## What this task involves
Work out the number of lines with the word "computer" in the material below, then reply with that number only.

## Raw data

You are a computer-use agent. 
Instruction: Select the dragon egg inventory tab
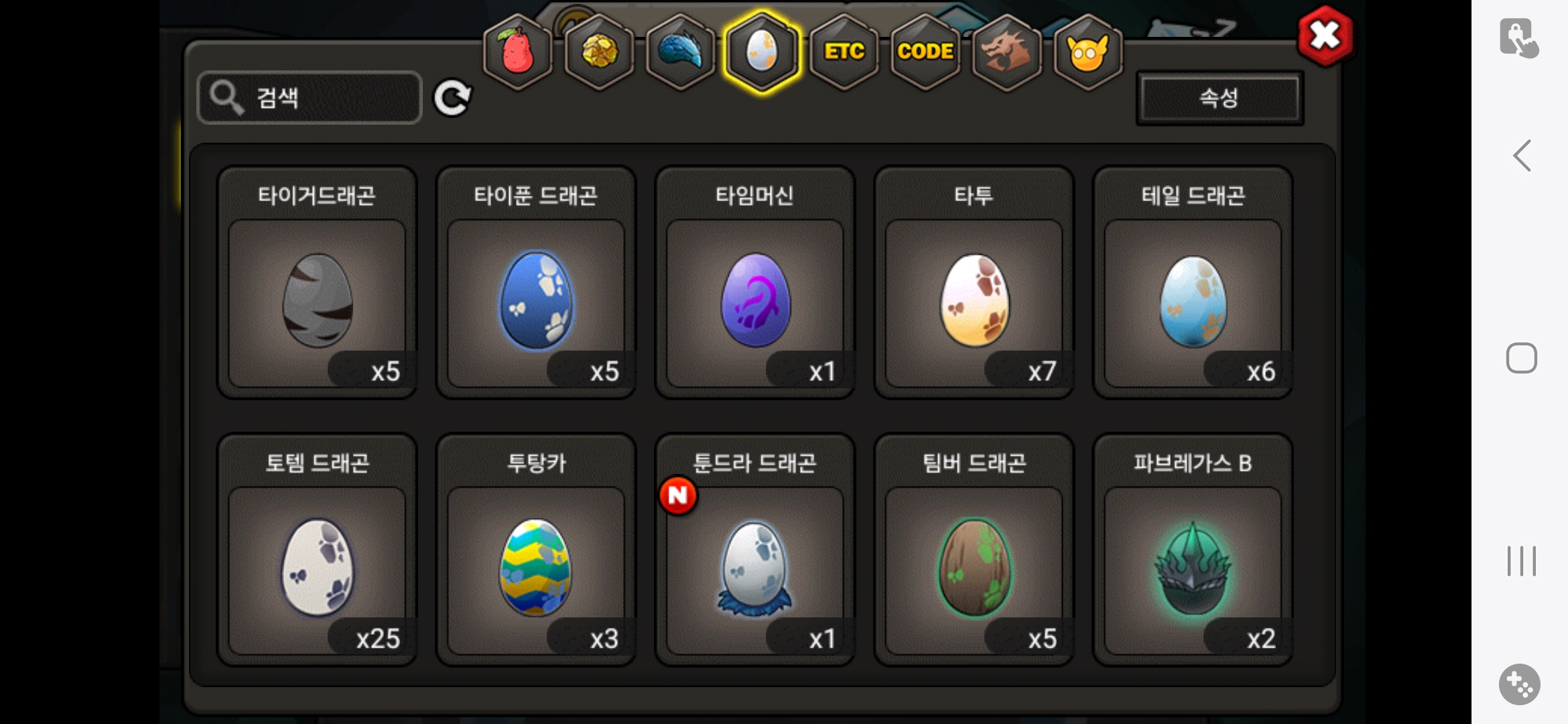coord(762,52)
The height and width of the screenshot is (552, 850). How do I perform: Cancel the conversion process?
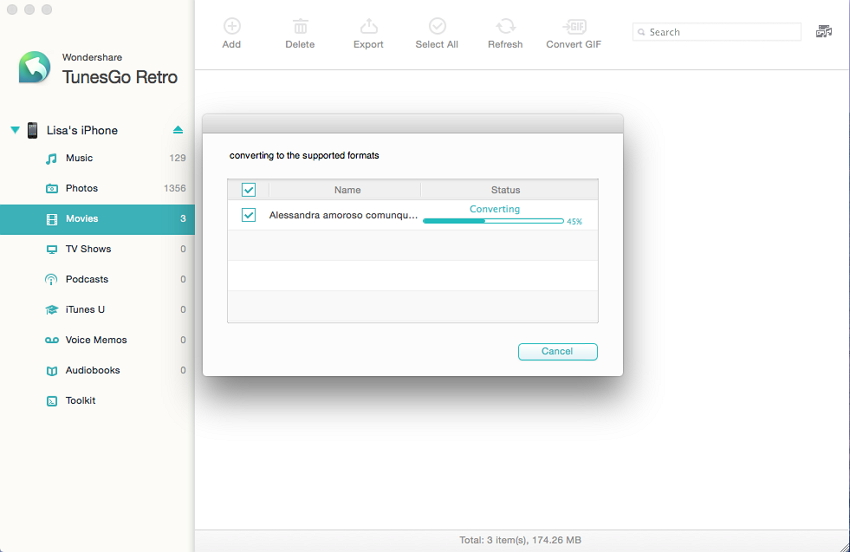pyautogui.click(x=557, y=351)

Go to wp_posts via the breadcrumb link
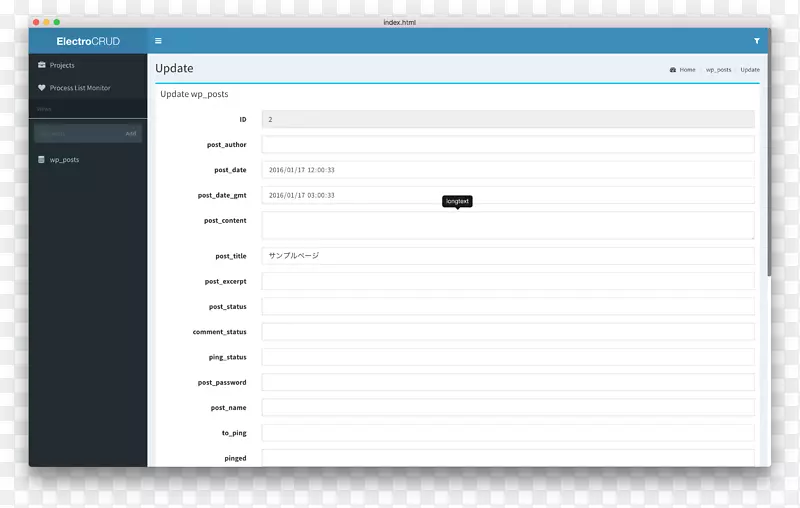tap(718, 70)
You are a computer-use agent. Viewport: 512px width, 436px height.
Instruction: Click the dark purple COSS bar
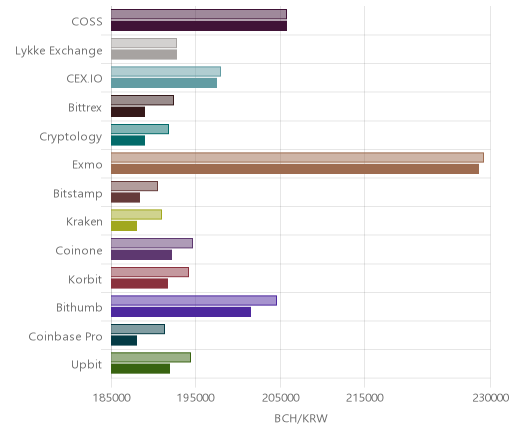point(199,26)
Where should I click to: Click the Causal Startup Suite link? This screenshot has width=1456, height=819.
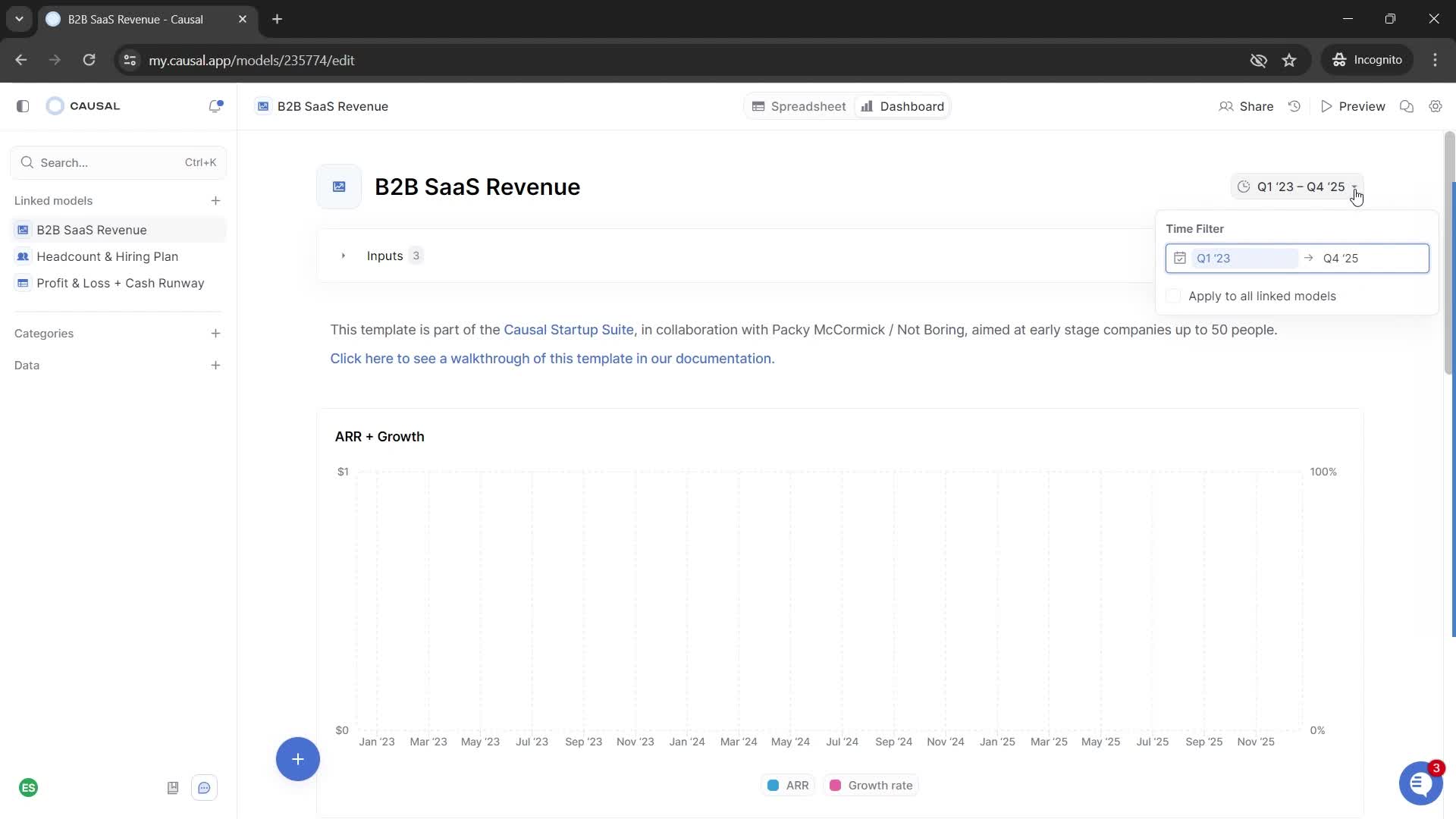(x=569, y=329)
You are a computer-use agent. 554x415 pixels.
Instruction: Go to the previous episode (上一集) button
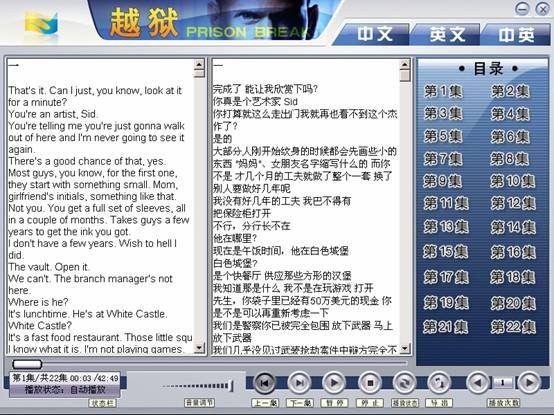click(x=264, y=383)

## Task output
3